Campfire is the second single from 22 year old British singer-songwriter, Frankie Bird. We’ve been taking a few listens here at the Send Me Your Ears studio today.
Campfire is about staying true to yourself and not letting anybody change you, and this young singer-songwriter seems to be taking her own advice. Moving to London in 2021 to pursue her music career and hone her skills at local open mic events, Frankie Bird is a determined performer who is clearly working hard to progress her music career.
Campfire is a gentle, acoustic folk/rock track that gently get’s Frankie’s point across. The song comes straight in with acoustic strummed guitar and layered vocals. The song quickly develops by adding drums and a bassline and the occasional electric guitar fill between the vocals.

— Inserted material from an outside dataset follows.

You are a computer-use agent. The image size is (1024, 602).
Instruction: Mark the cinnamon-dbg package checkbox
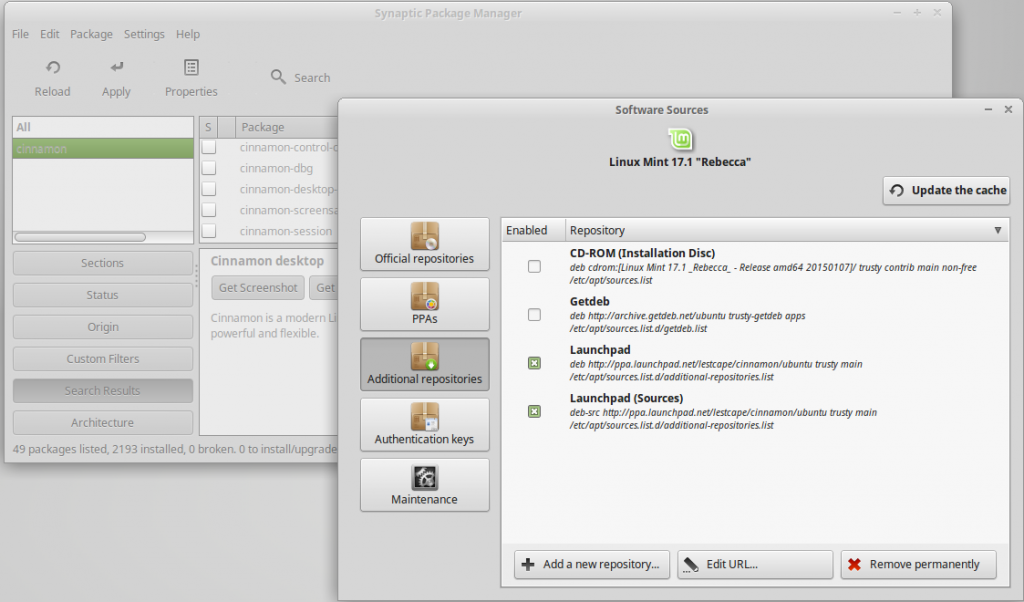pyautogui.click(x=207, y=168)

Frankie’s vocals are clear in the mix and reminded us, just a touch, of Lene Marlin or perhaps Natalie Imbruglia. Frankie’s voice is warm and inviting and really rather endearing.
To us, this is a track that would work perfectly as a sync placement in a TV show. Many shows, especially on the BBC, are particularly searching for this kind of warm and simple acoustic track. It may be a little long for commercial air play (they can be so fussy about the “perfect length” track) but we’d definitely suggest that Frankie contacts BBC Introducing in London and other local radio and internet shows that accept acoustic singer-songwriter tracks.
From a production perspective, a couple of EQ boosts; one around 100Hz and another around 250-300Hz would add some more depth and warmth to the track. We felt there is honky tone to the guitar so a cut around 600-700Hz on the channel would help too ease this. A wide boost centred around 5kHz would make the track seem a bit more present and defined. There is very little happening above 5kHz which is most noticeable when the drum track comes in. This can make the song seem a little muted so a boost in the top two octaves would add some brightness. However, the vocal track is very sibilant in this area so resulting in some frequencies peaking through. A combination of a boost in the top end of the backing track and a cut or maybe even a de-esser in the vocal track and this song will sound a lot more balanced.
This new young artist is a great addition to the music scene in London. We are happy to see her work her way through the ranks from a grass roots level and look forward to watching her progress.